[antlr-interest] NQOT: Grammar meta-programming

Sat Dec 8 03:35:04 PST 2007

Harald Mueller wrote:
> Steve wrote:
>> I have a vague
>> dream of one day being able to whip up an interpreter for an esoteric
>> language in an hour or less...
> 
> All the so-called "simple expressions" in languages I had to parse in the last 15 years were different - not in intent, but because many "language designers" have no idea about what they do and hence introduce subtle or not so subtle "impossibilities" into their languages. Not even C and C# have the same "simple expressions" - e.g.,
> 
>    (T) -a
> 
> might be a cast expression in C, but never in C#, because they changed the language only a very tiny bit to remove the old "lexical hack." (I hope I did not mess up that example - I did not look intot the reference when I wrote it ...).

Actually, this is wrong.

"Cast expressions:

A cast_expression is used to explicitly convert an expression to a given
type.

cast_expression
   :    '( ' type ')'unary_expression
   ;

A cast_expression of the form (T)E, where T is a type and E is a
unary_expression, performs an explicit conversion (§6.2) of the value of
E to type T. If no explicit conversion exists from E to T, a
compile-time error occurs.
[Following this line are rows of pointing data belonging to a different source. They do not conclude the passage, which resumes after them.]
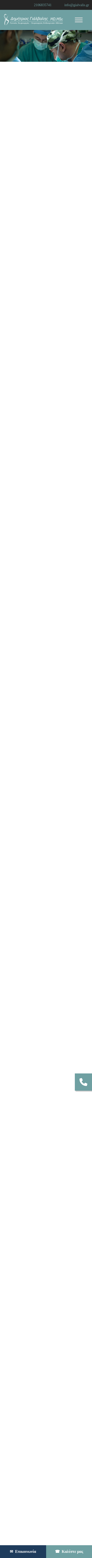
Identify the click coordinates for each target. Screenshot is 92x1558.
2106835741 (43, 5)
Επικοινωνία (23, 1552)
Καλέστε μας (69, 1552)
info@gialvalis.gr (76, 5)
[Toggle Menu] (79, 19)
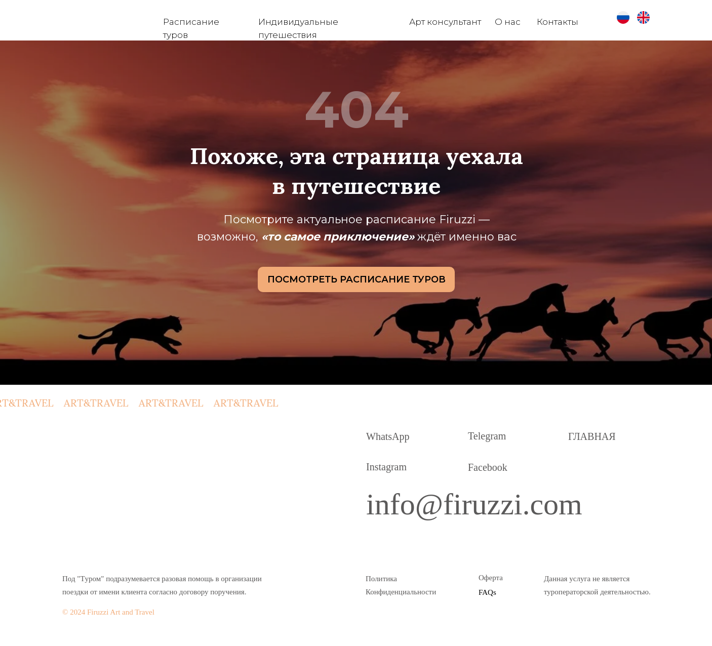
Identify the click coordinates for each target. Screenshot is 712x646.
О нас (508, 22)
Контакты (557, 22)
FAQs (487, 592)
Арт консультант (445, 22)
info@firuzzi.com (474, 504)
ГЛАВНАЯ (592, 436)
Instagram (386, 466)
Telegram (487, 435)
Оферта (491, 578)
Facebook (487, 467)
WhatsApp (388, 436)
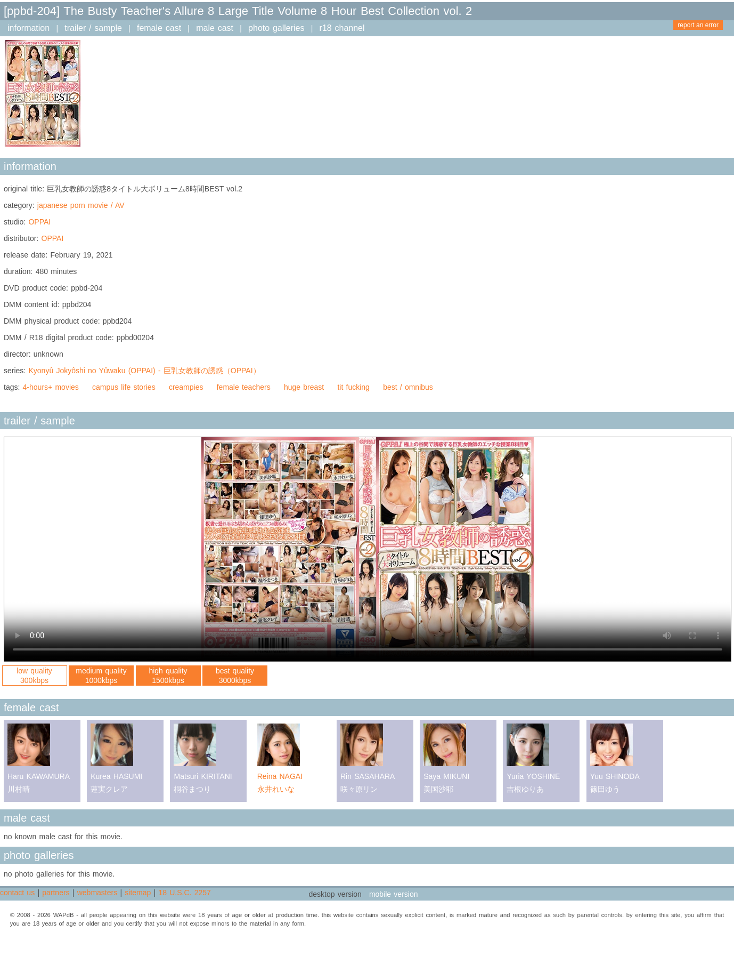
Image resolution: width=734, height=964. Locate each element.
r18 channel (342, 28)
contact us (17, 892)
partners (55, 892)
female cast (159, 28)
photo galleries (276, 28)
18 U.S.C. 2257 (184, 892)
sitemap (138, 892)
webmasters (97, 892)
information (28, 28)
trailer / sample (93, 28)
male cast (214, 28)
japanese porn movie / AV (81, 205)
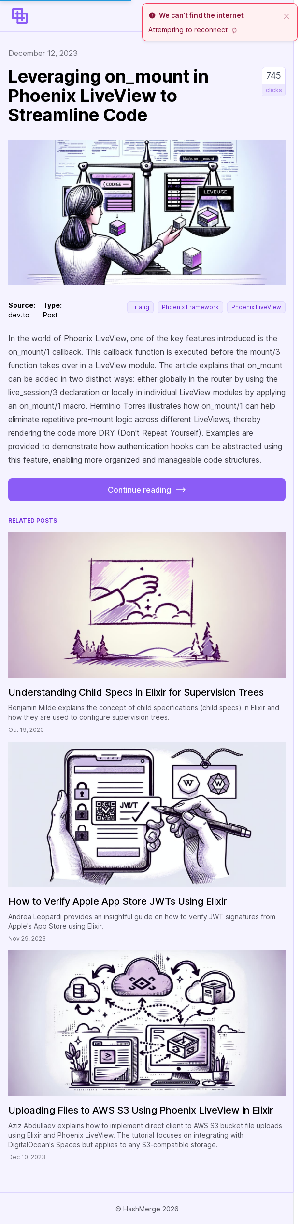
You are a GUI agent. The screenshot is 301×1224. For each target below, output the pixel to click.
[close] (286, 15)
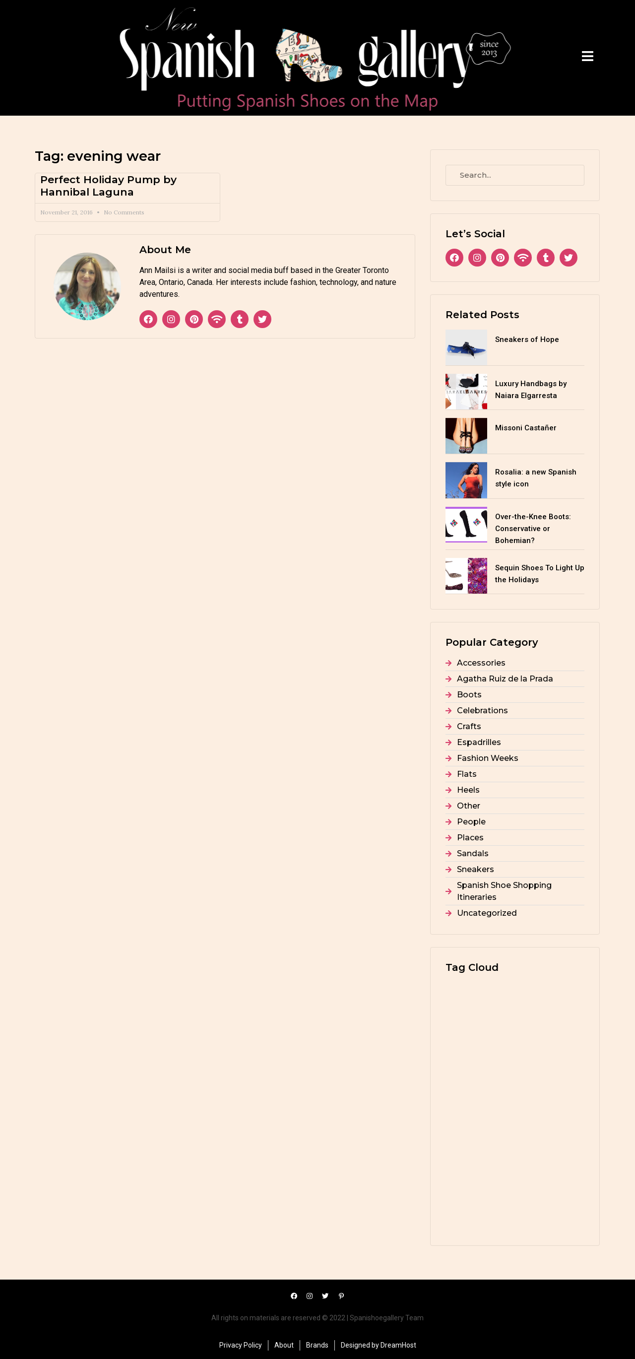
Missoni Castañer (526, 427)
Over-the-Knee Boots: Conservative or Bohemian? (533, 528)
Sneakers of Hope (527, 339)
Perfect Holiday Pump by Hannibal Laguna (108, 185)
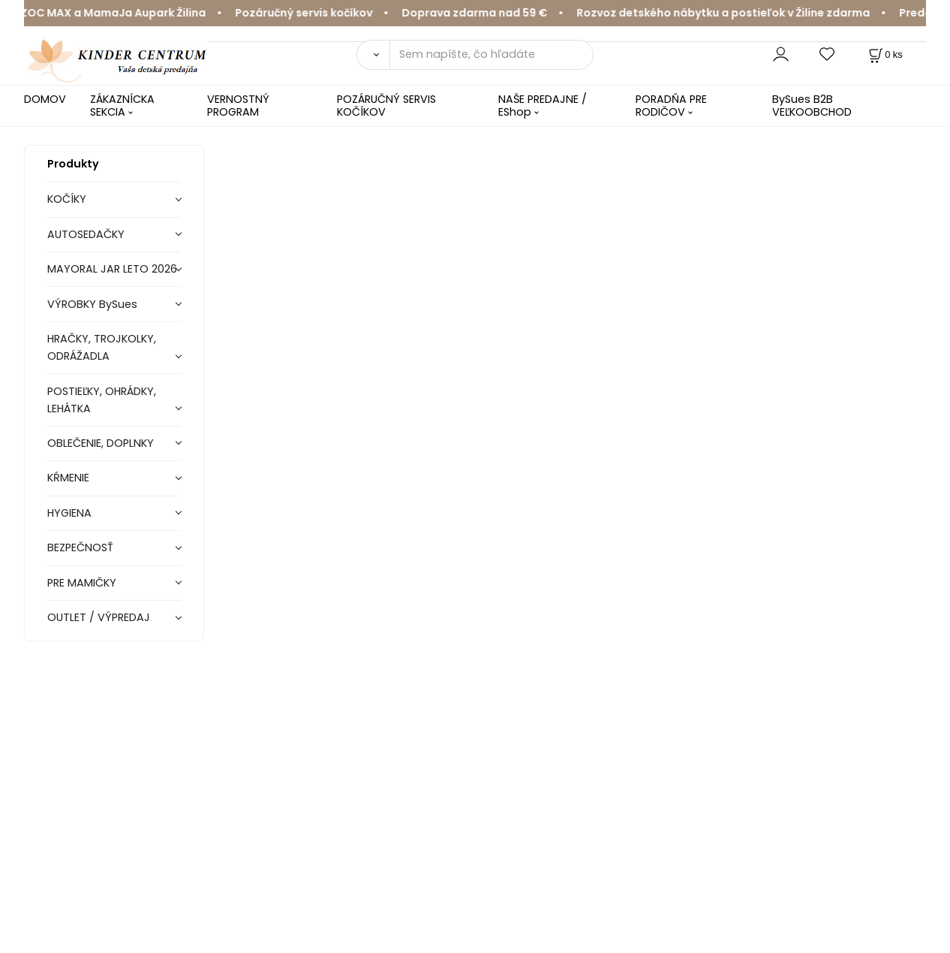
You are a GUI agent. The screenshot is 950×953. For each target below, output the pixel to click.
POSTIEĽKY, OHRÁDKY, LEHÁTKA (101, 400)
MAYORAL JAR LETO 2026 (112, 268)
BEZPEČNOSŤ (80, 547)
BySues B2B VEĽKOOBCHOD (812, 105)
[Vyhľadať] (372, 55)
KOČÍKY (66, 199)
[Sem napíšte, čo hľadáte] (491, 55)
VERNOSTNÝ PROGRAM (238, 105)
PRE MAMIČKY (81, 582)
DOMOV (45, 99)
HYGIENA (69, 512)
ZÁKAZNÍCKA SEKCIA (122, 105)
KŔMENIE (68, 477)
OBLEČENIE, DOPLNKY (100, 443)
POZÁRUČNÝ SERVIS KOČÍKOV (386, 105)
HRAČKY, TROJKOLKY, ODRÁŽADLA (101, 347)
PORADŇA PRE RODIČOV (671, 105)
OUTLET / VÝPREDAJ (98, 617)
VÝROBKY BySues (92, 304)
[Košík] (884, 54)
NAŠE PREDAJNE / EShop (542, 105)
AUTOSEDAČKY (86, 234)
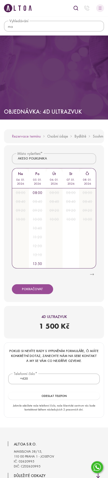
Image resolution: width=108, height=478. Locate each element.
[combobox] (54, 158)
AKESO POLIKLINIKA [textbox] (32, 158)
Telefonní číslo (24, 373)
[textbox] (21, 378)
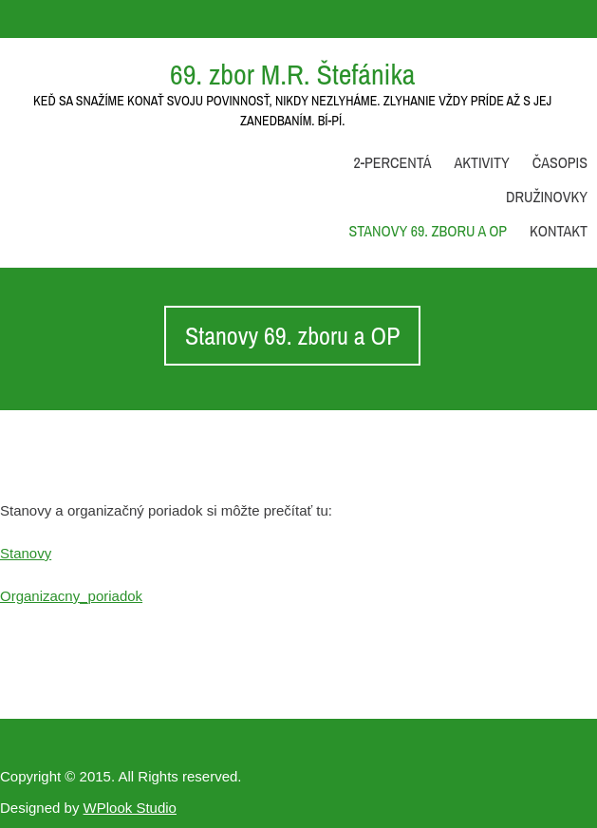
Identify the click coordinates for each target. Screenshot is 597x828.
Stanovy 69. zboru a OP (428, 230)
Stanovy (25, 553)
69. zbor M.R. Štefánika (292, 74)
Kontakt (559, 230)
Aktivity (481, 162)
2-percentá (392, 162)
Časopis (560, 162)
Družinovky (547, 196)
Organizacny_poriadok (71, 596)
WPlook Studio (130, 808)
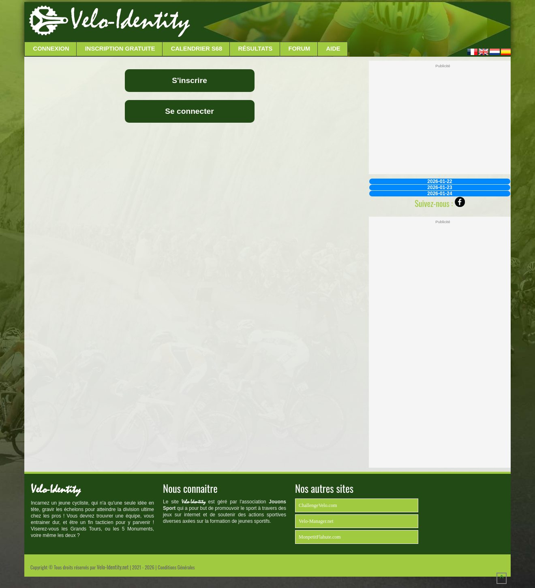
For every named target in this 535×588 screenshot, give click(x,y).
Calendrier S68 (197, 48)
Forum (299, 48)
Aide (333, 48)
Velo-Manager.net (316, 521)
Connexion (51, 48)
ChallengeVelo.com (318, 505)
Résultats (255, 48)
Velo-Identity (130, 20)
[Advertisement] (349, 22)
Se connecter (189, 111)
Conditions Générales (176, 567)
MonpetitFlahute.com (320, 537)
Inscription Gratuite (120, 48)
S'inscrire (189, 80)
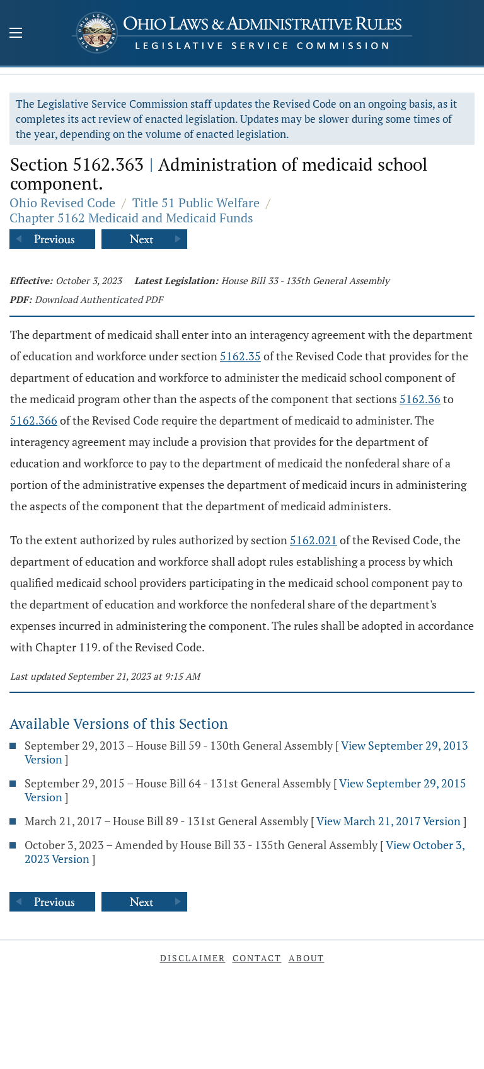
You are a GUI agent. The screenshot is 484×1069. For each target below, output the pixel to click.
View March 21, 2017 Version (388, 820)
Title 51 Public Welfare (196, 202)
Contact (257, 958)
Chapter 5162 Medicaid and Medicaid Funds (131, 217)
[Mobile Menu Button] (15, 34)
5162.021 (313, 539)
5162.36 (420, 398)
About (307, 958)
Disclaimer (193, 958)
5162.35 (240, 355)
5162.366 (33, 420)
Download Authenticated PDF (99, 299)
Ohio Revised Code (62, 202)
Otherwise, the result is the value produced
by the explicit conversion. The result is always classified as a value,
even if E denotes a variable.

The grammar for a cast_expression leads to certain syntactic
ambiguities. For example, the expression (x)–y could either be
interpreted as a cast_expression (a cast of –y to type x) or as an
additive_expression combined with a parenthesized_expression (which
computes the value x – y).

To resolve cast_expression ambiguities, the following rule exists: A
sequence of one or more tokens (§2.3.3) enclosed in parentheses is
considered the start of a cast_expression only if at least one of the
following are true:

• The sequence of tokens is correct grammar for a type, but not for an
expression.

• The sequence of tokens is correct grammar for a type, and the token
immediately following the closing parentheses is the token “~”, the
token “!”, the token “(”, an identifier (§2.4.1), a literal (§2.4.4), or
any keyword (§2.4.3) except as and is.

The term “correct grammar” above means only that the sequence of tokens
must conform to the particular grammatical production. It specifically
does not consider the actual meaning of any constituent identifiers. For
example, if x and y are identifiers, then x.y is correct grammar for a
type, even if x.y doesn’t actually denote a type.

>From the disambiguation rule it follows that, if x and y are
identifiers, (x)y, (x)(y), and (x)(-y) are cast_expressions, but (x)-y
is not, even if x identifies a type. However, if x is a keyword that
identifies a predefined type (such as int), then all four forms are
cast_expressions (because such a keyword could not possibly be an
expression by itself)."

At least this doesn't require a lexical hack.

> Last (but not least??), writing the expression part of a language is often a good "entry point" into the first unit tests that have(!!!!!) to be written for any grammar; and I think what you save up front will haunt you later when you get to the intricacies of a language ...

How would you do unit tests with ANTLR? I'm not sure how I can realize
them here.

Johannes